- Born: 1973 (age 52–53) Chisikata, Espinar Province, Peru
- Occupations: poet, translator and lecturer of literature
- Writing career
- Language: Quechua, Spanish
- Genre: poetry

= Ch'aska Anka Ninawaman =

Peruvian writer

Ch'aska Anka Ninawaman (born Eugenia Carlos Ríos in Chisikata, Espinar Province, Peru) is a Quechua-language poet, translator and lecturer of literature.

== Early life and education==
Ch'aska Anka Ninawaman was born in the Quechua community of Chisikata in Espinar Province in the Department of Cuzco. At the age of six years, she moved to Yauri, and when she was seven, she had to move to Arequipa to work as a housemaid. At the age of 15 she returned to her hometown to study at the town's school.

As a young student, Ch'aska Anka Ninawaman changed her name from the Spanish Eugenia Carlos Ríos, which means in Quechua morning star (Venus), eagle and falcon of fire, "of my rebellious poetic people".

Anka Ninawaman moved to the city of Cusco and studied education at the National University of Saint Anthony the Abbot in Cuzco, where she wrote her undergraduate thesis with the title Literatura oral en la Escuela de Choqecancha which also contained Cusco Quechua literature. As there was no Peruvian professor available to talk with her in Quechua at an academic level to defend the thesis, Bruce Mannheim from the United States came to solve the problem. During her time in Cusco, shed worked as a Spanish-Quechua translator.

Ch'aska Anka Ninawaman did her master thesis in Social Science, specializing in Ethnic Studies, at the Latin American Faculty of Social Sciences in Quito.

== Career ==
Then, she moved to Paris to work as a lecturer at the INALCO (National Institute for Oriental Languages and Civilizations).
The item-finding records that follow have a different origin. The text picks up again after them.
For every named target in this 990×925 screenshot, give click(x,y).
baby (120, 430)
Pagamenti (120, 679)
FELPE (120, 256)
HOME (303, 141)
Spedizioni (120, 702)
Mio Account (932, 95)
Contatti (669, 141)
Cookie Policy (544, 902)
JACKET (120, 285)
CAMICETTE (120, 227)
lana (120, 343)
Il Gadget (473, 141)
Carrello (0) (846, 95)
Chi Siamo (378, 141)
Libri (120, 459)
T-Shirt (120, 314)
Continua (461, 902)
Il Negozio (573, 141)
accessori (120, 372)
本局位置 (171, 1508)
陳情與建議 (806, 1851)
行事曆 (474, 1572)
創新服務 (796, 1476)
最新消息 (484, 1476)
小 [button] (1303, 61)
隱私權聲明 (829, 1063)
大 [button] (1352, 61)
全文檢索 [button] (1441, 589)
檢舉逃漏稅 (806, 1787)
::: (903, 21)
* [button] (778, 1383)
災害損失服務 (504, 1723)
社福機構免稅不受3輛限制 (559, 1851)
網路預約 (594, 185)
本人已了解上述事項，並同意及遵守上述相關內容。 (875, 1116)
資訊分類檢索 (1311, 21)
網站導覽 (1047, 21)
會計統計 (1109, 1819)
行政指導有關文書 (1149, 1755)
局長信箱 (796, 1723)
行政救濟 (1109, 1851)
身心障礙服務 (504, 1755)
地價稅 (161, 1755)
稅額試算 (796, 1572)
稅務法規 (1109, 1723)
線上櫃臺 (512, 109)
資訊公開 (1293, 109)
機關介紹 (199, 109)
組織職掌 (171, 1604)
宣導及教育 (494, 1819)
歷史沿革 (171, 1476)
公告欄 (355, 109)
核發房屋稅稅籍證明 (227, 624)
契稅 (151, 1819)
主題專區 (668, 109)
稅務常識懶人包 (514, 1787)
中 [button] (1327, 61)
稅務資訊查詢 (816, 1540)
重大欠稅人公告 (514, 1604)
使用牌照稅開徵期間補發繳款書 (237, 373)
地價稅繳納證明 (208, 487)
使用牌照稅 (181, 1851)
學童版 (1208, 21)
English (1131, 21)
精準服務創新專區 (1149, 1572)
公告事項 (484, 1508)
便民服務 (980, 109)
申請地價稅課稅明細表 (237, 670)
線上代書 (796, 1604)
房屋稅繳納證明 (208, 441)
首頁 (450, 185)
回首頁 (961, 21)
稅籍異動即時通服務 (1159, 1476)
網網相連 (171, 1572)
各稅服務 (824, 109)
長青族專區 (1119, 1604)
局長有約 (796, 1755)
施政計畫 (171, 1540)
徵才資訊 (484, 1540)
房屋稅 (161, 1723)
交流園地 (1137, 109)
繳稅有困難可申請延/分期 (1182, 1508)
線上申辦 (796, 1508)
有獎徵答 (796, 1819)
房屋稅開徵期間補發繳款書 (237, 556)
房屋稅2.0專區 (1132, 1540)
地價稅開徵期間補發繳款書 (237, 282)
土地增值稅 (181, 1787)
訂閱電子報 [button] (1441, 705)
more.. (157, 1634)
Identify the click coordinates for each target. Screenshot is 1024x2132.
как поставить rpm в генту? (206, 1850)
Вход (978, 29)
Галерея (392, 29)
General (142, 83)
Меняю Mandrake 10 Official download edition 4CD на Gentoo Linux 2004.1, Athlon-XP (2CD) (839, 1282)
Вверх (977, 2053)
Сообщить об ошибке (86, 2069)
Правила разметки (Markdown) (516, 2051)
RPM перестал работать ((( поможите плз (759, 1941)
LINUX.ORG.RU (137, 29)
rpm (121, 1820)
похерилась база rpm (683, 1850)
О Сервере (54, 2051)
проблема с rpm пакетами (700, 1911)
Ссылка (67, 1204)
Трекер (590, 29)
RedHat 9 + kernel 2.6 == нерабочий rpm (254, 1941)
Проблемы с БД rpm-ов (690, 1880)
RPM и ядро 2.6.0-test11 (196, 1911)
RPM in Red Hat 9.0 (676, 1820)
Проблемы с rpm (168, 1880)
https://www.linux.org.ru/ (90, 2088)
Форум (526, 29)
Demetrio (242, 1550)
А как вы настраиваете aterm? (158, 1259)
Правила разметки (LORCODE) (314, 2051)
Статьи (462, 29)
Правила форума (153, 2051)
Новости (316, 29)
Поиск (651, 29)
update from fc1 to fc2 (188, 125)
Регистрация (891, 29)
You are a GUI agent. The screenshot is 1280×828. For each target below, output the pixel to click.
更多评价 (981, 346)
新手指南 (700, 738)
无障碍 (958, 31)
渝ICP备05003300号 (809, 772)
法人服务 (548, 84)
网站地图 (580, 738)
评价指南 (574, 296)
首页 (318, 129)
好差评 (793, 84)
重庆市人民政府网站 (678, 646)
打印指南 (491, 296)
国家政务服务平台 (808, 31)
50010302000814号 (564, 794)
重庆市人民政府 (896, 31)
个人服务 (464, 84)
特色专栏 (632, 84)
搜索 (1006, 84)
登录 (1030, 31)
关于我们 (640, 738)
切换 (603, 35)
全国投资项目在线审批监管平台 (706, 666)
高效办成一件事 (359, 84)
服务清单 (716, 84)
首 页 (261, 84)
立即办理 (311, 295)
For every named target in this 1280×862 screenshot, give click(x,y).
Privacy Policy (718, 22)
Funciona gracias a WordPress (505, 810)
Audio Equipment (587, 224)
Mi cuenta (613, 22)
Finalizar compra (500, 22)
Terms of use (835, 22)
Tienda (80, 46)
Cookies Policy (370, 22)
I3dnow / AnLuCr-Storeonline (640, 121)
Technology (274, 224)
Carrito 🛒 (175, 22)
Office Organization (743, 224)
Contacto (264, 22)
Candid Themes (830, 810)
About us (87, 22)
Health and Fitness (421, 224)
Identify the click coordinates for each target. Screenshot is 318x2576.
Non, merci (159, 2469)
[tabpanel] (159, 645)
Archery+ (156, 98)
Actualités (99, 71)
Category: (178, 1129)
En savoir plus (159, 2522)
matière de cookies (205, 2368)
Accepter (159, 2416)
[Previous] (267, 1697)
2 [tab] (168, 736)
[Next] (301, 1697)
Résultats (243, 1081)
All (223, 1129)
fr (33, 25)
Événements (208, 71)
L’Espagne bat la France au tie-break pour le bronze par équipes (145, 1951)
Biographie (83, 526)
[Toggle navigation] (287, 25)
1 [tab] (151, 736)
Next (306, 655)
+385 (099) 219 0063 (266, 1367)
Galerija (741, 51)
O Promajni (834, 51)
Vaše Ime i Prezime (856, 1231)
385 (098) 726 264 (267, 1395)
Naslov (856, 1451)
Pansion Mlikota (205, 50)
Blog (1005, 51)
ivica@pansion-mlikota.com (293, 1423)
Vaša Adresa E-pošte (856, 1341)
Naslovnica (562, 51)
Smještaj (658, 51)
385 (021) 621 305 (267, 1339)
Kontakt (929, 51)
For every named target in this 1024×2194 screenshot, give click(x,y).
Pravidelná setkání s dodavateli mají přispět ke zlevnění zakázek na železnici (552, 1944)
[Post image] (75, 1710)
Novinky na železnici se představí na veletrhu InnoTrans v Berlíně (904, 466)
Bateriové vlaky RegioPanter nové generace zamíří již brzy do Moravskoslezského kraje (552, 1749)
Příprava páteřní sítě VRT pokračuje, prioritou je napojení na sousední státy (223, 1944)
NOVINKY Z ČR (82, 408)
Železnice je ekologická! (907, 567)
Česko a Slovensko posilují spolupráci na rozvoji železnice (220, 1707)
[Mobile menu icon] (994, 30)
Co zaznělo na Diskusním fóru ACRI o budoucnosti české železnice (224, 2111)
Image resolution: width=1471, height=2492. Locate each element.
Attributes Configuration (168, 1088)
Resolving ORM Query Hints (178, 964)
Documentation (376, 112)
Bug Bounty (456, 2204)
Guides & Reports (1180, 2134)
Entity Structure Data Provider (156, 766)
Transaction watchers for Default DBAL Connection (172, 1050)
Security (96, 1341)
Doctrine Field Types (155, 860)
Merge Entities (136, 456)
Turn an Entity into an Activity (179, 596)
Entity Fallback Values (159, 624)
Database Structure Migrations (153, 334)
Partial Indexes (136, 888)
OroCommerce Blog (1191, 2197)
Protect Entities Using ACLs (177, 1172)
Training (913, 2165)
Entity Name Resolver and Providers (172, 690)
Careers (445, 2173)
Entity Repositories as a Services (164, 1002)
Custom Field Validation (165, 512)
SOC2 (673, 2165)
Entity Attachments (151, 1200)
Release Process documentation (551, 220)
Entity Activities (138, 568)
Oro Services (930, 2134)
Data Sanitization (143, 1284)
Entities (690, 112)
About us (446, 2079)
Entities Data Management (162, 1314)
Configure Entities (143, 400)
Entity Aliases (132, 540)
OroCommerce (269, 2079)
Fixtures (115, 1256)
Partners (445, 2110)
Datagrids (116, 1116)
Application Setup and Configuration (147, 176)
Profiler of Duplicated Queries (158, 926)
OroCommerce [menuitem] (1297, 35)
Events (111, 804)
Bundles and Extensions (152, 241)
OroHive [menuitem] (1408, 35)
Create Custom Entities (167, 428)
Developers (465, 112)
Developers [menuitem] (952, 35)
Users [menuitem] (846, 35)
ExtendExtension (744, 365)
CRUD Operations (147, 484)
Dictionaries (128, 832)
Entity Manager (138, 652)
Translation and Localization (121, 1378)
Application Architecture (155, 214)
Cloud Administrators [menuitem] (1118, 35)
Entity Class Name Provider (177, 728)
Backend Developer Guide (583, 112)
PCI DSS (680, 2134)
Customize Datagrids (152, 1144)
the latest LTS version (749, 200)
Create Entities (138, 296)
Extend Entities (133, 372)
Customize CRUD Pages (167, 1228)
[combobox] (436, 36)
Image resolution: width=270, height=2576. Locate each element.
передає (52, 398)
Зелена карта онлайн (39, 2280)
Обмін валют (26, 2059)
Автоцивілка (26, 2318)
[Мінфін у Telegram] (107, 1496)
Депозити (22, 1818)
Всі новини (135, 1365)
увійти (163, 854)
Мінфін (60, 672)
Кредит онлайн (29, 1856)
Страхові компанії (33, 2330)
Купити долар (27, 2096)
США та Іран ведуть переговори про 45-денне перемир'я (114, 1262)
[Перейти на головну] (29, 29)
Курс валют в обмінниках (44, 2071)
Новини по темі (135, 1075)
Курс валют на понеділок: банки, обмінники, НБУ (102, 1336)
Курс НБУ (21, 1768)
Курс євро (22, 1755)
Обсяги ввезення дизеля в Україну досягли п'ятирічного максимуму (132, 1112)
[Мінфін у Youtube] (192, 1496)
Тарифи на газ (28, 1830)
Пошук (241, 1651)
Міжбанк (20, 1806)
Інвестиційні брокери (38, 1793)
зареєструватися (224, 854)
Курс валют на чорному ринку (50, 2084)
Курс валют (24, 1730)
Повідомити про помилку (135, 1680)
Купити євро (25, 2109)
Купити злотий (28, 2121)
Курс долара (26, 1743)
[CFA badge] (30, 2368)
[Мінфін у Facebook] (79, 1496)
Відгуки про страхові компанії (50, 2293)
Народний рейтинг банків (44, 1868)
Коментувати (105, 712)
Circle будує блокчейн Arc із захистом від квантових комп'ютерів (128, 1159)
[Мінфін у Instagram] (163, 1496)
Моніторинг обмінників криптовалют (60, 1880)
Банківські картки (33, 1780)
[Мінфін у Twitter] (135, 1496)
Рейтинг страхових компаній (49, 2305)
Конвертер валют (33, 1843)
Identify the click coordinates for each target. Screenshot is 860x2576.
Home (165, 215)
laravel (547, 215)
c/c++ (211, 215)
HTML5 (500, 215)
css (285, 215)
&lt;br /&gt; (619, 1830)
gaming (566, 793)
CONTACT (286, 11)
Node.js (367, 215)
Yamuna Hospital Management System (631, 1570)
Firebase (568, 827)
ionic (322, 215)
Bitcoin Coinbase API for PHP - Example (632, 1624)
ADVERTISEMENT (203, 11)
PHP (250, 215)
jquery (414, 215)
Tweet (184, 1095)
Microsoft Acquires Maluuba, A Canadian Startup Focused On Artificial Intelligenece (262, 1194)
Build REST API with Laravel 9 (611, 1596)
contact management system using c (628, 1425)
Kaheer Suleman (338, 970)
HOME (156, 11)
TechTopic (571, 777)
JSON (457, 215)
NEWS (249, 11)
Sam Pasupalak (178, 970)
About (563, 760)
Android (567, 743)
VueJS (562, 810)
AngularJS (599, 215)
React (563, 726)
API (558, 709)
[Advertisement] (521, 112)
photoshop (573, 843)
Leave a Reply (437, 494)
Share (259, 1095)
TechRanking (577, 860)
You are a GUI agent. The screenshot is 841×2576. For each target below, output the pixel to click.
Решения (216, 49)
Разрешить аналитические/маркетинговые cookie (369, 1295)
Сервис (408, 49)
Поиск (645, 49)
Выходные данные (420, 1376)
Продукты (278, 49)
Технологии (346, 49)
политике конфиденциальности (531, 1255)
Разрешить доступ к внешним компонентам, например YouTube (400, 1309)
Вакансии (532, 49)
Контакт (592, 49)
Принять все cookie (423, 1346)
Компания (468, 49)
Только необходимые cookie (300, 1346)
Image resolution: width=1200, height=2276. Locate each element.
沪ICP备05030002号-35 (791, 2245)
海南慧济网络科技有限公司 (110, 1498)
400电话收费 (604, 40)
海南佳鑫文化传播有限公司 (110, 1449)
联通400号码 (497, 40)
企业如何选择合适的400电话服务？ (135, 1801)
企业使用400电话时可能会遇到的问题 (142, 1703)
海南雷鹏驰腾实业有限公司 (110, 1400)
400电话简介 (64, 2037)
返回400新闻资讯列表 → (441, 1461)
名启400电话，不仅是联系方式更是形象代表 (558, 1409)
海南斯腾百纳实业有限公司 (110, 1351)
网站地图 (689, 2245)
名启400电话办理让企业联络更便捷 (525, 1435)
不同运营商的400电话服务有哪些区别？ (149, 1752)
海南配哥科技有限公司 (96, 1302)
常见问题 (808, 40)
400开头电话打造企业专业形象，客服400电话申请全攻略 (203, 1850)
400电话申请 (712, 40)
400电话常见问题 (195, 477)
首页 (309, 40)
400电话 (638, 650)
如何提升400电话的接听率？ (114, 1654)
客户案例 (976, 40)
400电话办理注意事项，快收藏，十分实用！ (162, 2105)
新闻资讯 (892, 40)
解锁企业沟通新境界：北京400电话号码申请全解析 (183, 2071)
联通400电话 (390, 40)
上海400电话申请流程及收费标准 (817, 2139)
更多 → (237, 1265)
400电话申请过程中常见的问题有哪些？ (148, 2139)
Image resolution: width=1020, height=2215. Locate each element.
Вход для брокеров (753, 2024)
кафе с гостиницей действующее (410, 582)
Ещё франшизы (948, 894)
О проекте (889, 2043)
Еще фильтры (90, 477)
She published her first poetry book Ch'askaschay in Cusco Quechua with a Spanish translation in Quito in 2004. In Ecuador, she also learned Ecuadorian Kichwa, and therefore, she also wrote some poems published in Kichwa and others in Cusco Quechua for the book T'ika Chumpicha. In this books, Anka Ninawaman highlights that in her community and family there was all kind of non-written poetic repertoire she had heard from her childhood on. Therefore, according to Ch'aska, “T'ika Chumpicha responds to the poetry of the oral Quechua world”.

== Works ==
=== Poetry ===
- 2004: Ch'askaschay. Quito, Editorial Abya Yala, 167 pp. ISBN 997822355X, 9789978223550
- 2010: T’ika Chumpicha. Mama P’itikina. Poesía moderna en Kichwa ecuatoriano y Quechua peruano. Quito, Editorial Abya Yala.

=== Articles ===
- 2005: La producción literaria en el idioma quechua como una alternativa en el fortalecimiento de la identidad e interculturalidad. En: Ariruma Kowii & J. A. Fernández Silva (eds.). Identidad lingüística de los pueblos indígenas de la región andina. Quito: Universidad Andina Simón Bolívar, Sede Ecuador, Ediciones Abya-Yala / Roma: Instituto Ítalo-Latino Americano, pp. 153–177.
- 2007: T’ika Chumpicha. Poesía oral quechua-kichwa. Runasimipi puymamanta. Ómnibus N.º 13.
- 2011: Juego de enamoramiento en el Ejido : identidades e imaginarios de las jóvenes de Atápulo, Tesis. Quito, Universidad Politécnica Salesiana : FLACSO Ecuador.

== Bibliography ==
- Mancosu, Paola (2018). La autotraducción de Ch’aska Anka Ninawaman. Un análisis lingüístico del español andino. América Crítica, 2(1), 9-24. https://doi.org/10.13125/americacritica/3186.
- Mancosu, Paola (2019). Aproximaciones postcoloniales a la traducción de los poemas de Ch’aska Anka Ninawaman. Lingue e Linguaggi, 30, 151–161.
- Zevallos Aguilar, Ulises Juan (2011). Recent Peruvian Quechua poetry beyond Andean and neoliberal utopias. En: Kim Beauchesne & Alessandra Santos (eds.). The Utopian Impulse in Latin America. Basingstoke: Palgrave Macmillan. Chapter 14, pp. 275–294.